■ EXERCISE BRIEF
In the entries below, find the line with "Shipping (102, 541)" and print exactly every line from there up to and including the line with "Powerd by Shopify (120, 2533)", with no other lines.

■ INFORMATION GIVEN

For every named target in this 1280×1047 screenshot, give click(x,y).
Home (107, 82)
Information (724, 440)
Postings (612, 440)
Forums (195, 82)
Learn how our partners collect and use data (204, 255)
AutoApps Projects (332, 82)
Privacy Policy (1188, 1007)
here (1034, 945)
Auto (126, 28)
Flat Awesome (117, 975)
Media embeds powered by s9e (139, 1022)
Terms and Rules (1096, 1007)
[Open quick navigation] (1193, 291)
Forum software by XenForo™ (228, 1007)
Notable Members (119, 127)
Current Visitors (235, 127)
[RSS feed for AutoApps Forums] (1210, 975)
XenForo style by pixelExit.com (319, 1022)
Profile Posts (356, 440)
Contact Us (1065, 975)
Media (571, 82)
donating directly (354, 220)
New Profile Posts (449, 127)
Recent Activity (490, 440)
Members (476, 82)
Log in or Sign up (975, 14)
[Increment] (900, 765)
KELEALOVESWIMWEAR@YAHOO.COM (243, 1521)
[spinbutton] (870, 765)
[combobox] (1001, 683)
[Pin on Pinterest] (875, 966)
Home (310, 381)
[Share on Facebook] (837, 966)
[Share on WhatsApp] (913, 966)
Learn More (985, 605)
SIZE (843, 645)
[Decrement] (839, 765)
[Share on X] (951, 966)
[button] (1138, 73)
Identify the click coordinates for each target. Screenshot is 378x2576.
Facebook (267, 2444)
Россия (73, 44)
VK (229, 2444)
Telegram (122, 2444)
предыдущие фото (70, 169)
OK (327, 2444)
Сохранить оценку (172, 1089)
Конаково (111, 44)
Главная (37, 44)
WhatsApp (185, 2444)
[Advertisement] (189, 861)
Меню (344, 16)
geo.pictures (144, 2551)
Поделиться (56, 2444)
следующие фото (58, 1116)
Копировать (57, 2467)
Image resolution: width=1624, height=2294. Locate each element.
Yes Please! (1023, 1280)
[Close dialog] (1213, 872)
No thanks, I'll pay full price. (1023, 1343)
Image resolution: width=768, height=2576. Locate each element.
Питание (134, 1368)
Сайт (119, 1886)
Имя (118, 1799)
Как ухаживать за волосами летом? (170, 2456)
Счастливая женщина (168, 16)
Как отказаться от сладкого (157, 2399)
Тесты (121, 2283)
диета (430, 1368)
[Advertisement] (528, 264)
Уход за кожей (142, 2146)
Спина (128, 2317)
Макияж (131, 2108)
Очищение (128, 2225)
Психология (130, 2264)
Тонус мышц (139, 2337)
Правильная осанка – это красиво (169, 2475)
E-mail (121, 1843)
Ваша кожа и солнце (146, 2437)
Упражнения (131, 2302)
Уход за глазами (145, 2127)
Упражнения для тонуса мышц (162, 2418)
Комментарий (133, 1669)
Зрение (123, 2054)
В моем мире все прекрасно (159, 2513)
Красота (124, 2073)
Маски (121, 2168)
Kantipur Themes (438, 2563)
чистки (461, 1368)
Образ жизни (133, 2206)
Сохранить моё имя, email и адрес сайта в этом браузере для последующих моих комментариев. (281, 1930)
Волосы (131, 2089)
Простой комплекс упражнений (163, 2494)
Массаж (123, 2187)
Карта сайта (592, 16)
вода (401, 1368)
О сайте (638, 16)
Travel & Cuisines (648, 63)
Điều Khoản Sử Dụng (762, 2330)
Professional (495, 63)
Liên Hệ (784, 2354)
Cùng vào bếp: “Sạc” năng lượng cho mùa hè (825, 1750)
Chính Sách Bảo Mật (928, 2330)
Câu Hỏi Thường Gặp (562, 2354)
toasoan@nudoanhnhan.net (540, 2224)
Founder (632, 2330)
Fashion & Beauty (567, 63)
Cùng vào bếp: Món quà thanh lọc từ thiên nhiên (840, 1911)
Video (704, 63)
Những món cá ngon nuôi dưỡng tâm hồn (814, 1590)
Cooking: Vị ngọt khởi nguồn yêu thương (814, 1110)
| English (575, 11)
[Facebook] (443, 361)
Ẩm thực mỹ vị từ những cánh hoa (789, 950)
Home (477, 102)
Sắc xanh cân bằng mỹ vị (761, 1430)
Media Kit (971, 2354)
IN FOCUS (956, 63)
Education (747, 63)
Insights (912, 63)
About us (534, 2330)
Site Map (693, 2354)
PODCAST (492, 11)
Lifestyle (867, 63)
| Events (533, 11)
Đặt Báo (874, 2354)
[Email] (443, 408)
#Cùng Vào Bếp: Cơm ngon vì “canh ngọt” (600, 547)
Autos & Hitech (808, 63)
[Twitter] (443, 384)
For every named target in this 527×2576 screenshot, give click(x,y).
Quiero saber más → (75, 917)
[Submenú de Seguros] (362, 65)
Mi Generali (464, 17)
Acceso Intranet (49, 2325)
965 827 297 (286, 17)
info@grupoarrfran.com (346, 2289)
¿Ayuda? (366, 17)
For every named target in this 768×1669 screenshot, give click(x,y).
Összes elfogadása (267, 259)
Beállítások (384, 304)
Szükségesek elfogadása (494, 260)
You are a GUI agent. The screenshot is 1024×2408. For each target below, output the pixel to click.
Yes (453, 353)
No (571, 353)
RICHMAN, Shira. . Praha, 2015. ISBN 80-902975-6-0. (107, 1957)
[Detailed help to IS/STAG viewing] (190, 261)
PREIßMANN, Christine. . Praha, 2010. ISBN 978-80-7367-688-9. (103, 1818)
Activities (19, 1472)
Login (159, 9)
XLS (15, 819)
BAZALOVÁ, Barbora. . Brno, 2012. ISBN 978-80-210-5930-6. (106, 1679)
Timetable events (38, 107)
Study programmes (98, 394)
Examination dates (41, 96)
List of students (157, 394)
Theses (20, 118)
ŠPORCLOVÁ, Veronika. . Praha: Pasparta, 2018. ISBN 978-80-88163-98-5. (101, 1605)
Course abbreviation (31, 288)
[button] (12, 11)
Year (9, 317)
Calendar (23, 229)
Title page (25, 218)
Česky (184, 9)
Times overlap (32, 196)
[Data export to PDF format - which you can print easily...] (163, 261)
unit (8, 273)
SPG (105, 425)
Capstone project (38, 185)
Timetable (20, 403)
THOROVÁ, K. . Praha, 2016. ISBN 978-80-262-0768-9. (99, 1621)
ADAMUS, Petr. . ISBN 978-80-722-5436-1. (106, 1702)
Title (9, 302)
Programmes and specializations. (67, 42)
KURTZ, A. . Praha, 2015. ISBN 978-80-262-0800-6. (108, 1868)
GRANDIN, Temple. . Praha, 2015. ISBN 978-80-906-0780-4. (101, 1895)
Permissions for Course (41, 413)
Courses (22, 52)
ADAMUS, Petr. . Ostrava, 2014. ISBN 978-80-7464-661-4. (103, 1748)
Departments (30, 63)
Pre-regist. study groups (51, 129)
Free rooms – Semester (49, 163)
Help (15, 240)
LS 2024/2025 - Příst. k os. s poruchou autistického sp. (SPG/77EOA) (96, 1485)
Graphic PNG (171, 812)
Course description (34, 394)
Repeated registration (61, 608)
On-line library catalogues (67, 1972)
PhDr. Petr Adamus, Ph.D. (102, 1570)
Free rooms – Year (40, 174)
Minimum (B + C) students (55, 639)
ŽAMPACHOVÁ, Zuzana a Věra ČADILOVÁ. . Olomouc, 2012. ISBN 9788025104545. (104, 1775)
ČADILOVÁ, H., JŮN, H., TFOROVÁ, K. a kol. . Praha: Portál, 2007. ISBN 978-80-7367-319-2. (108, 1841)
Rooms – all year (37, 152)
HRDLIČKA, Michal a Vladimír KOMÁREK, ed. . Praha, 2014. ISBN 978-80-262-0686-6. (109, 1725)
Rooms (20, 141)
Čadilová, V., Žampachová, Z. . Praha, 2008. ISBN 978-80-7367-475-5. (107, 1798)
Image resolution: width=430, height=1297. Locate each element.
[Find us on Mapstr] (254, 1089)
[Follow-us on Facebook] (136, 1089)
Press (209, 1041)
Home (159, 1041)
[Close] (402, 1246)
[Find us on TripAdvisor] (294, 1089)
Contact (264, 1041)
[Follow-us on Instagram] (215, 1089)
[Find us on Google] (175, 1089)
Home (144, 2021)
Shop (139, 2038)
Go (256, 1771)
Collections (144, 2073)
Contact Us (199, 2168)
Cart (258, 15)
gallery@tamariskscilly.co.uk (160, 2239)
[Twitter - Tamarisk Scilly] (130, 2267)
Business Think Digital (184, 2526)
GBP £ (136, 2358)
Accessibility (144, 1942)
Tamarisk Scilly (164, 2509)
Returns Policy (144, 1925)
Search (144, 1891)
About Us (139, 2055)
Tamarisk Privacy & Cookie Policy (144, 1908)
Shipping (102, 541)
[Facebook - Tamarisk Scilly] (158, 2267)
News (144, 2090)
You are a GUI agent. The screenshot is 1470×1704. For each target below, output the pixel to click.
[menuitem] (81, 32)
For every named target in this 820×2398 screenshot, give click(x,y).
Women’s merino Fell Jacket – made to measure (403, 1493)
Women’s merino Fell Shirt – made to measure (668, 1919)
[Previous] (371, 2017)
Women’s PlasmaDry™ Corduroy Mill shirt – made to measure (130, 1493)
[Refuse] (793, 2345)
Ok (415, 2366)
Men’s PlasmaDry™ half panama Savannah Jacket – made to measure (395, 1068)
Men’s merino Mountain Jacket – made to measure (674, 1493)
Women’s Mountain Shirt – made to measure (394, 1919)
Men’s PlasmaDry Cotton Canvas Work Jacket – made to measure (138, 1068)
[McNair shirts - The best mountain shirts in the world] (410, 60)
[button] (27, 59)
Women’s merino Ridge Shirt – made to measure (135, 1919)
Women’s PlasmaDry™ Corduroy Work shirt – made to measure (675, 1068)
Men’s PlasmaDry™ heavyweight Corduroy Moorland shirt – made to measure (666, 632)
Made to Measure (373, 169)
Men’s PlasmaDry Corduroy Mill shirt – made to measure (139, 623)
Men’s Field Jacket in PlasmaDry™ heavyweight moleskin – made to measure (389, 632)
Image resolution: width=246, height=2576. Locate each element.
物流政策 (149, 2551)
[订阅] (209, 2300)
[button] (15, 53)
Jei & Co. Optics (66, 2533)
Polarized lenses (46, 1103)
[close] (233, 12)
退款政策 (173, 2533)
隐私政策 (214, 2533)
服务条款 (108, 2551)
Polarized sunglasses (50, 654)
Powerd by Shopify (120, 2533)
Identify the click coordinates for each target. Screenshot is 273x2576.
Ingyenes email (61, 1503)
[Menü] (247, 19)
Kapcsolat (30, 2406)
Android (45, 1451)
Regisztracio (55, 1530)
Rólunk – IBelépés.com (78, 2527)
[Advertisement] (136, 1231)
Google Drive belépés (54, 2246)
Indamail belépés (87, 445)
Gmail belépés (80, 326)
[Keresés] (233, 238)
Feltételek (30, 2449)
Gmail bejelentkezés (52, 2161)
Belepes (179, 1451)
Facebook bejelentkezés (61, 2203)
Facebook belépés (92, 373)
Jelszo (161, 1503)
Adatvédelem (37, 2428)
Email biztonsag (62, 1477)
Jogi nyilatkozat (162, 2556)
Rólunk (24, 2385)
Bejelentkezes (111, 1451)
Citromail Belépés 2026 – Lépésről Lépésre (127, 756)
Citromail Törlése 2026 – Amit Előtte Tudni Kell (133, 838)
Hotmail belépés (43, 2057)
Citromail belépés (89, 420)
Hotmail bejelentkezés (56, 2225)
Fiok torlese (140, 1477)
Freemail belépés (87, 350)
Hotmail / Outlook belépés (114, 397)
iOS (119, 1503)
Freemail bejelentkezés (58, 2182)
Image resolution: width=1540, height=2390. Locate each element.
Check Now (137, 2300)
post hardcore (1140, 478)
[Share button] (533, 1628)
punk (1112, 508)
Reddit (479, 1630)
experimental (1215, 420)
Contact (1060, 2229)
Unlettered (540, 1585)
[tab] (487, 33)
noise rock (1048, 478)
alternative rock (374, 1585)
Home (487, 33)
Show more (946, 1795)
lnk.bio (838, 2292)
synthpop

■ ANSWER SPACE
Shipping (102, 541)
[Facebook - Tamarisk Scilly] (158, 2267)
News (144, 2090)
You are a GUI agent. The screenshot is 1470×1704. For each target below, output the pixel to click.
[menuitem] (81, 32)
For every named target in this 820×2398 screenshot, give click(x,y).
Women’s merino Fell Jacket – made to measure (403, 1493)
Women’s merino Fell Shirt – made to measure (668, 1919)
[Previous] (371, 2017)
Women’s PlasmaDry™ Corduroy Mill shirt – made to measure (130, 1493)
[Refuse] (793, 2345)
Ok (415, 2366)
Men’s PlasmaDry™ half panama Savannah Jacket – made to measure (395, 1068)
Men’s merino Mountain Jacket – made to measure (674, 1493)
Women’s Mountain Shirt – made to measure (394, 1919)
Men’s PlasmaDry Cotton Canvas Work Jacket – made to measure (138, 1068)
[McNair shirts - The best mountain shirts in the world] (410, 60)
[button] (27, 59)
Women’s merino Ridge Shirt – made to measure (135, 1919)
Women’s PlasmaDry™ Corduroy Work shirt – made to measure (675, 1068)
Men’s PlasmaDry™ heavyweight Corduroy Moorland shirt – made to measure (666, 632)
Made to Measure (373, 169)
Men’s PlasmaDry Corduroy Mill shirt – made to measure (139, 623)
Men’s Field Jacket in PlasmaDry™ heavyweight moleskin – made to measure (389, 632)
Image resolution: width=246, height=2576. Locate each element.
物流政策 (149, 2551)
[订阅] (209, 2300)
[button] (15, 53)
Jei & Co. Optics (66, 2533)
Polarized lenses (46, 1103)
[close] (233, 12)
退款政策 (173, 2533)
隐私政策 (214, 2533)
服务条款 (108, 2551)
Polarized sunglasses (50, 654)
Powerd by Shopify (120, 2533)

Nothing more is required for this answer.